Question

Suppose 4.14 g of H2 S04 was needed to neutralize 85.00 mL of NaOH. What was the molarity of the base? The molar mass of H2SO4 is 98.09g/mol 2NaOH(aq)+H2SO4(aq)=Na2SO4(aq)+2 H2O(I)

Answer 1

Let's find the number of moles of 4.14 g of H2SO4 using its molar mass:

`4.14gH_2SO_4\cdot\frac{1molH_2SO_4}{98.09\text{ }gH_2SO_4}=0.042\text{ mol }H_2SO_4\text{.}`

With this value, we can calculate how many moles of NaOH (base) we have to calculate its molarity. In the chemical reaction, you can see that 2 moles of NaOH react with 1 mol of H2SO4, so doing a rule of three:

`\begin{gathered} 2\text{ moles NaOH}\to1\text{ mol }H_2SO_4 \\ \text{? moles NaOH}\to0.042\text{ moles }H_2SO_4\text{.} \end{gathered}`

And the calculation would be:

`0.04\text{2 moles }H_2SO_4\cdot\frac{2\text{ moles NaOH}}{1\text{ mol }H_2SO_4}=0.08\text{4 moles NaOH.}`

Now we can calculate the molarity using the formula:

`\text{Molarity}=\frac{moles\text{ of solute}}{\text{Volume in liters}}.`

But before doing that, we need to convert 85 mL to liters.
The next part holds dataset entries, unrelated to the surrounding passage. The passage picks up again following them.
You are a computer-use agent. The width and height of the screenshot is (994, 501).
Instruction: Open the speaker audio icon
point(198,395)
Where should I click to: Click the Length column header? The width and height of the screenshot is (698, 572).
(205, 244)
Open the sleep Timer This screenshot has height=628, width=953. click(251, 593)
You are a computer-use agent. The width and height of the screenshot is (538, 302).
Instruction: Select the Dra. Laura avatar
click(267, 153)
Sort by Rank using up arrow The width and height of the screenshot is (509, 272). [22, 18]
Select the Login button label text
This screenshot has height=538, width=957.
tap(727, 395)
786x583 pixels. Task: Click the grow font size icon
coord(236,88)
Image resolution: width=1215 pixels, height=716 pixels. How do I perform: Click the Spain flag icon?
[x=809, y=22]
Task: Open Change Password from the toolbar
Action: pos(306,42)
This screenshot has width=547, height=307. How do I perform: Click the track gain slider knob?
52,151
Remember that 1 liter equals 1000 mL:

`85.00mL\cdot\frac{1\text{ L}}{1000\text{ mL}}=0.085\text{ L.}`

And finally, we can calculate the molarity like this:

`\begin{gathered} \text{Molarity}=\frac{0.084\text{ moles}}{0.085\text{ L}}, \\ \text{Molarity}=0.988\text{ M.} \end{gathered}`

The answer is that the molarity of the base before neutralizing it is 0.988 M.